Early reports indicate that the damage, while widespread, is not in the nature of a catastrophe.  The damage has fallen chiefly in the low and flat areas of the county.  Corn and gardens on the higher land, and on land with good drainage, have largely escaped.

 

The areas worst hit seem to be in the Towns of Hewett, Dewhurst, Washburn, Sherwood and the southern portion of Lynn.

•••••••••

Get your school supplies at Sniteman’s; Roy Rogers tablets, w/colored cover pictures of your favorite cowboy, 10’; Loose leaf Notebooks, 35 to 40’; Leather ring memorandum books 50’; fillers 10’; Pencil boxes 15’ to 50’; crayons, box of 8, 10’; box of 24, 35’, box of 48, 59’.

 

Art gum erasers, 5’ ea.  Eversharp Fountain Pens, $1.50; Perma-point 29’; Ball Point, with Neillsville High Monogram $1.

 

Stop at Sniteman’s for your Noon-day and after school Parkins Ice cream treats!

•••••••••

Papers have been filed in the Register of Deeds for the transfer of the Luther restaurant building on the east side of Main Street in Greenwood.  The purchasers are William E. Kiviko and his wife, Lila as joint tenants.

 

The building is of brick construction and occupies a frontage of 35 feet. The consideration was about $12,000

•••••••••

S/Sgt. Herbert H. Langreck, son of Mr. and Mrs.
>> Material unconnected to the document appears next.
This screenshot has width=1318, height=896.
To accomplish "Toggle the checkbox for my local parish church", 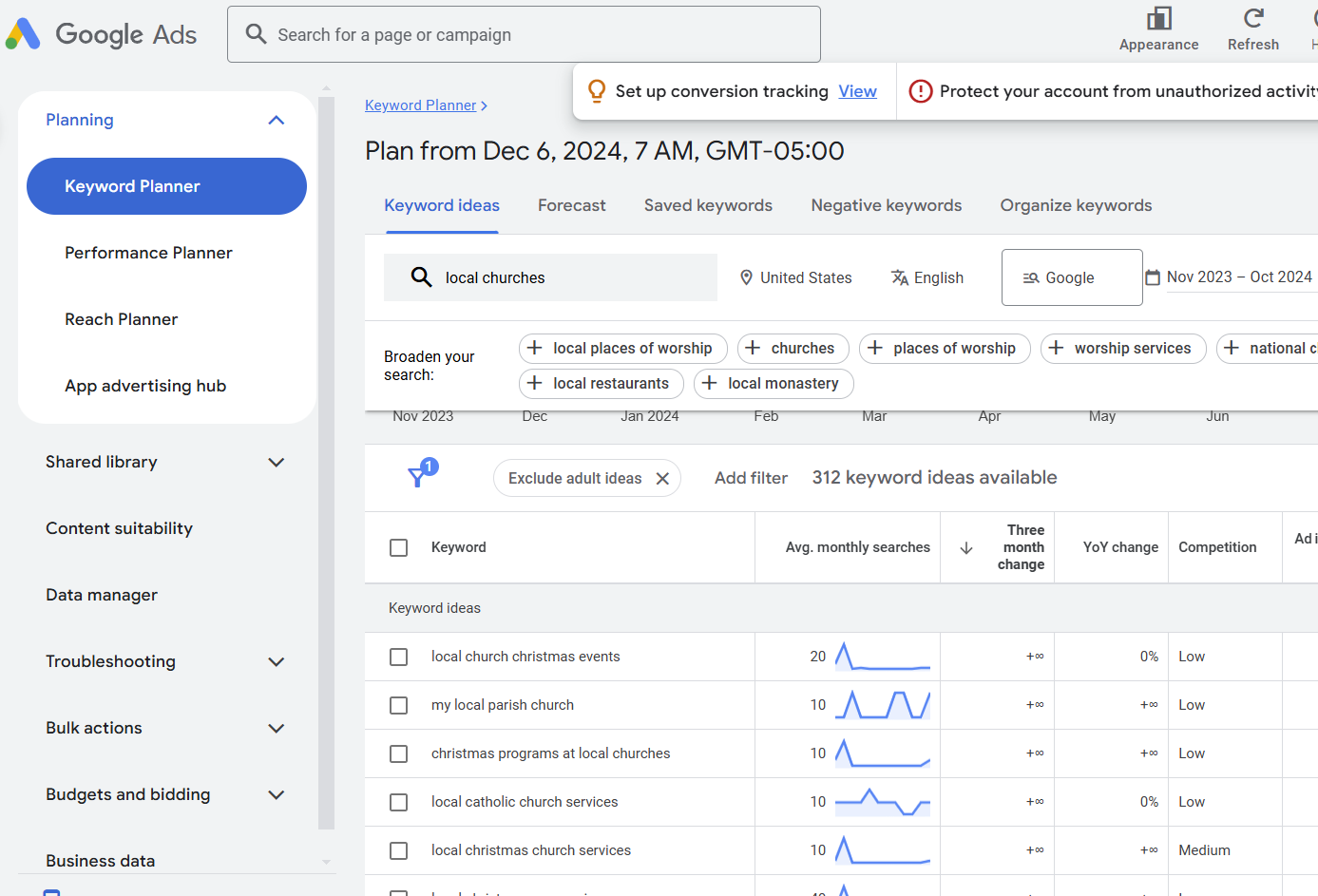I will coord(398,705).
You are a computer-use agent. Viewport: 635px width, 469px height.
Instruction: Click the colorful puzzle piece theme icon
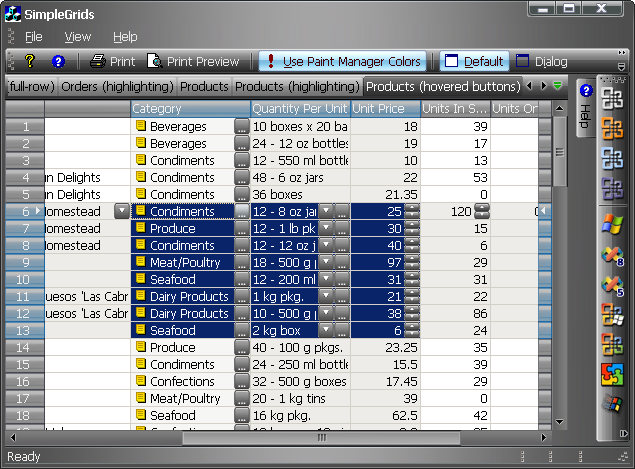click(x=612, y=374)
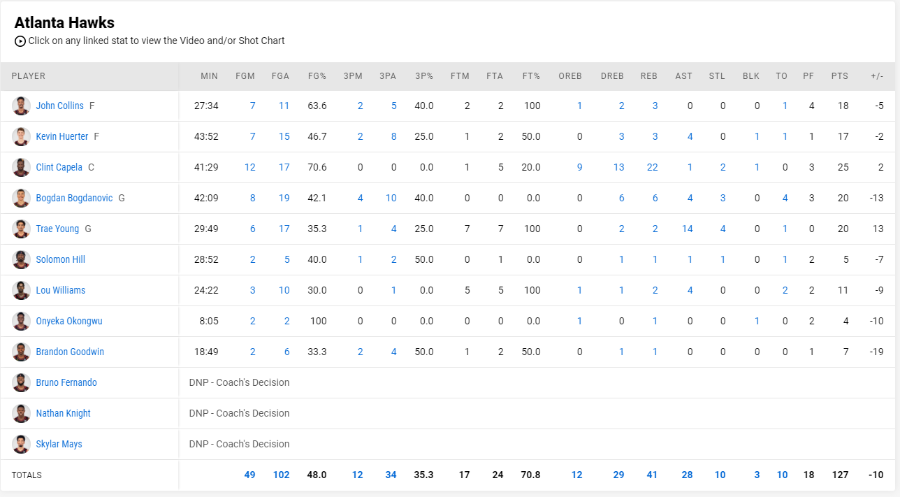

Henry H. Langreck, Neillsville, Rt. 4, a member of the air force, is now assigned to “Far East Air Force” bases to aid in the Korean campaign.  He was formerly stationed with the Thirteenth Air Force at Clark Air Force base in the Philippine islands.

 

Sergeant Langreck joined the armed services in 1942.  He joined the air force November 16, 1948.  He left for overseas duty in the Philippines in November 1949 from Fort Lewis, Wash.

 

 

 

Neillsville Public School’s first bus was purchased in the early 1940s.  The bus, driven by Ray Strebing, traveled a route southwest of the city transporting high school students who lived in that area to and from school.